In 1885, he began his studies at the Ateneo de Manila and graduated with a Bachelor of Arts degree. In 1892, he began his law studies at the University of Santo Tomas. While enrolled in the university, he was employed in the Office of the Bureau of Lands.

He was also a reporter in La Independencia, the first Filipino daily newspaper, founded and directed by Antonio Luna. When Luna died in 1899, Palma assumed the paper's editorship. Aside from La Independencia, he was also involved in other papers, writing for La Patria, among others; and co-founding, along with Sergio Osmeña and Jaime de Veyra, El Nuevo Día, the first daily newspaper in Cebu.

In 1901, he passed the bar examinations.

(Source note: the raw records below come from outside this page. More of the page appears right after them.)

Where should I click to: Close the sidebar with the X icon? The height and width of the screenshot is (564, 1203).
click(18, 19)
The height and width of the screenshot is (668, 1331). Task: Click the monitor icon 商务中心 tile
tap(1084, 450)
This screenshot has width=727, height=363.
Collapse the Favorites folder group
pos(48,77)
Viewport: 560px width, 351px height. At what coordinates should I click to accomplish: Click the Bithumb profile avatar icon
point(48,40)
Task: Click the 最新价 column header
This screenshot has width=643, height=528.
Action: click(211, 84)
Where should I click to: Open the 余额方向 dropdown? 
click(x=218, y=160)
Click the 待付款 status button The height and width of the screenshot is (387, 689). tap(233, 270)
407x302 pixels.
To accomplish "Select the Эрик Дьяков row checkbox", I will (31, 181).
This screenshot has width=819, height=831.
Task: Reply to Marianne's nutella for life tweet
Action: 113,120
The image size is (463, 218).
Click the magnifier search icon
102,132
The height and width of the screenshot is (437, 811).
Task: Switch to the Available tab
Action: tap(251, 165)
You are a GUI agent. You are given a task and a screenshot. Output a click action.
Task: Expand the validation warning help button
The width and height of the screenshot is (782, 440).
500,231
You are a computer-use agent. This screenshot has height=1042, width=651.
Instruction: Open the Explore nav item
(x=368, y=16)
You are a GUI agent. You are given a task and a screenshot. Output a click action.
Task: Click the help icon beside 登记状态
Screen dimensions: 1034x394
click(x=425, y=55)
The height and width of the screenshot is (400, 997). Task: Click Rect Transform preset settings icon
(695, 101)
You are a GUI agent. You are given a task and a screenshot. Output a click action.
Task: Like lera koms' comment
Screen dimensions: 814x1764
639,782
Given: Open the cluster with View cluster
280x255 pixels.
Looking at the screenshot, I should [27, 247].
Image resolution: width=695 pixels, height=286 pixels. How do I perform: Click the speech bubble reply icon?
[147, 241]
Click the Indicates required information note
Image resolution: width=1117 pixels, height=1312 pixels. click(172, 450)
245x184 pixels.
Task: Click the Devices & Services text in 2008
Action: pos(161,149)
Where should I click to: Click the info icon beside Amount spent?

That same year, he founded the newspaper El Renacimiento, which was first published on September 3. He married Carolina Ocampo in February 1902. He left the newspaper work in 1903 and practiced law while also teaching at the Escuela de Derecho.

He started politics when he became a member and secretary of the Association of Peace. In the 1907 Philippine Assembly elections, he ran and subsequently won as an assemblyman representing the province of Cavite. On July 6, 1908, Governor-General James A. Smith appointed him as a member of the second Philippine Commission, becoming the youngest member to serve up to 1916. In the 1916 Philippine Senate elections, he was elected as a senator, representing the 4th district.

In September 1916, he was appointed by Governor-General Francis B. Harrison, through Executive Order No. 64, as Secretary of the Interior and served until his resignation in July 1920. In July 1925, he was inaugurated as the fourth president of the University of the Philippines. He served as UP president up until 1933 when he resigned due to the Hare-Hawes-Cutting bill controversy wherein then-Senate president Manuel Quezon threatened to cut the university's appropriations due to Palma's championing of the law. He then again ran for senator but lost to Juan Sumulong. In 1934, Palma was elected to the 1934 Constitutional Convention.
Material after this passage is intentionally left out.